== Your goal ==
Repeat all the records, precisely as given.

● ● ● ●

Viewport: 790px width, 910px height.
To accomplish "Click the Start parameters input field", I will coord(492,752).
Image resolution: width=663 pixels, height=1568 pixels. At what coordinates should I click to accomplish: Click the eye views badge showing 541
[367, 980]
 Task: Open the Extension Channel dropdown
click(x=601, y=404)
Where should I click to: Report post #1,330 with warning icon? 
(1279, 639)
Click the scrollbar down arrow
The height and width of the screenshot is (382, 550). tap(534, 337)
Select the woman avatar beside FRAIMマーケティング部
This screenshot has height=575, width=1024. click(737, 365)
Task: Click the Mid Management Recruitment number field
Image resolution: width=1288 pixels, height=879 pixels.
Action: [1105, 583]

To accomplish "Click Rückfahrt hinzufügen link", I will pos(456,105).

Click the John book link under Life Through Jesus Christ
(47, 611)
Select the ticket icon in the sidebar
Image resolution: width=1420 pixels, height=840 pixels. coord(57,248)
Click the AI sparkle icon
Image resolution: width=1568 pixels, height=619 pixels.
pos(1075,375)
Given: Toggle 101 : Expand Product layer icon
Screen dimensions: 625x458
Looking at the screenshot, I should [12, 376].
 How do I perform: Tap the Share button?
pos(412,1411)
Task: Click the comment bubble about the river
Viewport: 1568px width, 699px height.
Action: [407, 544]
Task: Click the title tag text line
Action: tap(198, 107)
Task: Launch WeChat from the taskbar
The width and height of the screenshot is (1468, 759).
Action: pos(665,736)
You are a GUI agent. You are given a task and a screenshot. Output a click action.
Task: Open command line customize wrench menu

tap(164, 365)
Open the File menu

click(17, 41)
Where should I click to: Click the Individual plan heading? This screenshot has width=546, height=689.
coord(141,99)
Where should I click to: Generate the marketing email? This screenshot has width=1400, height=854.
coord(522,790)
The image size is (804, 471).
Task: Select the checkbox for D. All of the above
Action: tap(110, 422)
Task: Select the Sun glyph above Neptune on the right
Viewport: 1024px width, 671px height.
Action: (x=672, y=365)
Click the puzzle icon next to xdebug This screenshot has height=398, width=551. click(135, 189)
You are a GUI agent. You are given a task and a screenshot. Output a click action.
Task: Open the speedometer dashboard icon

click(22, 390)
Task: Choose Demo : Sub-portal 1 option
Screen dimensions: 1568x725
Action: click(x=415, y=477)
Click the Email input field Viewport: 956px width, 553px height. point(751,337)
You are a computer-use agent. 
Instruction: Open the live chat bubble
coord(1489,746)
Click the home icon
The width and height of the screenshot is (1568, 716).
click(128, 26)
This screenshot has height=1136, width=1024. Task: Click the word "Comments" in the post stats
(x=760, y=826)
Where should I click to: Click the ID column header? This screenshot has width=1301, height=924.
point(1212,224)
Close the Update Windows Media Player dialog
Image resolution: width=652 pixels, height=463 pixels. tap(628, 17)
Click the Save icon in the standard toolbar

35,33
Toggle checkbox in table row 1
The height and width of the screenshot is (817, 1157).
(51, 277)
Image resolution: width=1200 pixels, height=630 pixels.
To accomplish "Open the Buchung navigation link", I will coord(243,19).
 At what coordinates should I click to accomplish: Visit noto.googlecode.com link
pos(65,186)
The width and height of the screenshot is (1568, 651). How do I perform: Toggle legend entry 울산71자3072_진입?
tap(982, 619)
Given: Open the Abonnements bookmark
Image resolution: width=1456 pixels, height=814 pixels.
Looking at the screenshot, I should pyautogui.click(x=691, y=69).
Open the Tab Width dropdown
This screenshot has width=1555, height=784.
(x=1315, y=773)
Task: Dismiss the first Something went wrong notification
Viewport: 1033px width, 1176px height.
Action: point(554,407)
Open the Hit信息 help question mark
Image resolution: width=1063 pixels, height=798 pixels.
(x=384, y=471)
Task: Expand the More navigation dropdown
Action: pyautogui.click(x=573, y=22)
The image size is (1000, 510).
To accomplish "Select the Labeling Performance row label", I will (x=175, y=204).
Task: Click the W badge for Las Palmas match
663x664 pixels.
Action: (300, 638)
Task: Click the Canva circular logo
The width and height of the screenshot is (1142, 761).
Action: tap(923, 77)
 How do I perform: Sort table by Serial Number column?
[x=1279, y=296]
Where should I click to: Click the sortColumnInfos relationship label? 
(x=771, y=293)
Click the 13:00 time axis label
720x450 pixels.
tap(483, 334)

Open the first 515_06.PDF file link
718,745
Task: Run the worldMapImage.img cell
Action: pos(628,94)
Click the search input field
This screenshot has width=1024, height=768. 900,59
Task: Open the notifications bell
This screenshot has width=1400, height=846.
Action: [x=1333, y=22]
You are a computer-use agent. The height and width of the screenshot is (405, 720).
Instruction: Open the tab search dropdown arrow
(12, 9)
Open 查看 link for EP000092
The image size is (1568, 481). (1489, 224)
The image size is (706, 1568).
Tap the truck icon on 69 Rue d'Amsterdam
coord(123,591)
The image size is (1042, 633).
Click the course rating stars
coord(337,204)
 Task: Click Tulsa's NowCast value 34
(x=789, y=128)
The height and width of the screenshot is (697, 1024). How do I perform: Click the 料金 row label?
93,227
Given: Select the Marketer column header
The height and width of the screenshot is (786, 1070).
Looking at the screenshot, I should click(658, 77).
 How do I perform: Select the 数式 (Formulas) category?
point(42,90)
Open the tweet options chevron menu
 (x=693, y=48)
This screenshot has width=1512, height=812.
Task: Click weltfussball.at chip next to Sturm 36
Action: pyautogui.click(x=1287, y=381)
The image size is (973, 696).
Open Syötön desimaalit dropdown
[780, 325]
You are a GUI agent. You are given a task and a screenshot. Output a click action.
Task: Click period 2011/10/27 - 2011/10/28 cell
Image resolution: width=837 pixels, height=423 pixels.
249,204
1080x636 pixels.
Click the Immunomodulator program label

● ● ● ●

== Result of this exercise ==
Viewport: 790px width, 910px height.
To accomplish "Click the Start parameters input field", I will coord(492,752).
Image resolution: width=663 pixels, height=1568 pixels. At what coordinates should I click to accomplish: Click the eye views badge showing 541
[367, 980]
 Task: Open the Extension Channel dropdown
click(x=601, y=404)
Where should I click to: Report post #1,330 with warning icon? 
(1279, 639)
Click the scrollbar down arrow
The height and width of the screenshot is (382, 550). tap(534, 337)
Select the woman avatar beside FRAIMマーケティング部
This screenshot has height=575, width=1024. click(737, 365)
Task: Click the Mid Management Recruitment number field
Image resolution: width=1288 pixels, height=879 pixels.
Action: [1105, 583]

To accomplish "Click Rückfahrt hinzufügen link", I will pos(456,105).

Click the John book link under Life Through Jesus Christ
(47, 611)
Select the ticket icon in the sidebar
Image resolution: width=1420 pixels, height=840 pixels. coord(57,248)
Click the AI sparkle icon
Image resolution: width=1568 pixels, height=619 pixels.
pos(1075,375)
Given: Toggle 101 : Expand Product layer icon
Screen dimensions: 625x458
Looking at the screenshot, I should [12, 376].
 How do I perform: Tap the Share button?
pos(412,1411)
Task: Click the comment bubble about the river
Viewport: 1568px width, 699px height.
Action: [407, 544]
Task: Click the title tag text line
Action: tap(198, 107)
Task: Launch WeChat from the taskbar
The width and height of the screenshot is (1468, 759).
Action: pos(665,736)
You are a GUI agent. You are given a task and a screenshot. Output a click action.
Task: Open command line customize wrench menu

tap(164, 365)
Open the File menu

click(17, 41)
Where should I click to: Click the Individual plan heading? This screenshot has width=546, height=689.
coord(141,99)
Where should I click to: Generate the marketing email? This screenshot has width=1400, height=854.
coord(522,790)
The image size is (804, 471).
Task: Select the checkbox for D. All of the above
Action: tap(110, 422)
Task: Select the Sun glyph above Neptune on the right
Viewport: 1024px width, 671px height.
Action: (x=672, y=365)
Click the puzzle icon next to xdebug This screenshot has height=398, width=551. click(135, 189)
You are a GUI agent. You are given a task and a screenshot. Output a click action.
Task: Open the speedometer dashboard icon

click(22, 390)
Task: Choose Demo : Sub-portal 1 option
Screen dimensions: 1568x725
Action: click(x=415, y=477)
Click the Email input field Viewport: 956px width, 553px height. point(751,337)
You are a computer-use agent. 
Instruction: Open the live chat bubble
coord(1489,746)
Click the home icon
The width and height of the screenshot is (1568, 716).
click(128, 26)
This screenshot has height=1136, width=1024. Task: Click the word "Comments" in the post stats
(x=760, y=826)
Where should I click to: Click the ID column header? This screenshot has width=1301, height=924.
point(1212,224)
Close the Update Windows Media Player dialog
Image resolution: width=652 pixels, height=463 pixels. tap(628, 17)
Click the Save icon in the standard toolbar

35,33
Toggle checkbox in table row 1
The height and width of the screenshot is (817, 1157).
(51, 277)
Image resolution: width=1200 pixels, height=630 pixels.
To accomplish "Open the Buchung navigation link", I will coord(243,19).
 At what coordinates should I click to accomplish: Visit noto.googlecode.com link
pos(65,186)
The width and height of the screenshot is (1568, 651). How do I perform: Toggle legend entry 울산71자3072_진입?
tap(982, 619)
Given: Open the Abonnements bookmark
Image resolution: width=1456 pixels, height=814 pixels.
Looking at the screenshot, I should pyautogui.click(x=691, y=69).
Open the Tab Width dropdown
This screenshot has width=1555, height=784.
(x=1315, y=773)
Task: Dismiss the first Something went wrong notification
Viewport: 1033px width, 1176px height.
Action: point(554,407)
Open the Hit信息 help question mark
Image resolution: width=1063 pixels, height=798 pixels.
(x=384, y=471)
Task: Expand the More navigation dropdown
Action: pyautogui.click(x=573, y=22)
The image size is (1000, 510).
To accomplish "Select the Labeling Performance row label", I will (x=175, y=204).
Task: Click the W badge for Las Palmas match
663x664 pixels.
Action: (300, 638)
Task: Click the Canva circular logo
The width and height of the screenshot is (1142, 761).
Action: tap(923, 77)
 How do I perform: Sort table by Serial Number column?
[x=1279, y=296]
Where should I click to: Click the sortColumnInfos relationship label? 
(x=771, y=293)
Click the 13:00 time axis label
720x450 pixels.
tap(483, 334)

Open the first 515_06.PDF file link
718,745
Task: Run the worldMapImage.img cell
Action: pos(628,94)
Click the search input field
This screenshot has width=1024, height=768. 900,59
Task: Open the notifications bell
This screenshot has width=1400, height=846.
Action: [x=1333, y=22]
You are a computer-use agent. The height and width of the screenshot is (405, 720).
Instruction: Open the tab search dropdown arrow
(12, 9)
Open 查看 link for EP000092
The image size is (1568, 481). (1489, 224)
The image size is (706, 1568).
Tap the truck icon on 69 Rue d'Amsterdam
coord(123,591)
The image size is (1042, 633).
Click the course rating stars
coord(337,204)
 Task: Click Tulsa's NowCast value 34
(x=789, y=128)
The height and width of the screenshot is (697, 1024). How do I perform: Click the 料金 row label?
93,227
Given: Select the Marketer column header
The height and width of the screenshot is (786, 1070).
Looking at the screenshot, I should click(658, 77).
 How do I perform: Select the 数式 (Formulas) category?
point(42,90)
Open the tweet options chevron menu
 (x=693, y=48)
This screenshot has width=1512, height=812.
Task: Click weltfussball.at chip next to Sturm 36
Action: pyautogui.click(x=1287, y=381)
The image size is (973, 696).
Open Syötön desimaalit dropdown
[780, 325]
You are a GUI agent. You are given a task and a screenshot. Output a click action.
Task: Click period 2011/10/27 - 2011/10/28 cell
Image resolution: width=837 pixels, height=423 pixels.
249,204
1080x636 pixels.
Click the Immunomodulator program label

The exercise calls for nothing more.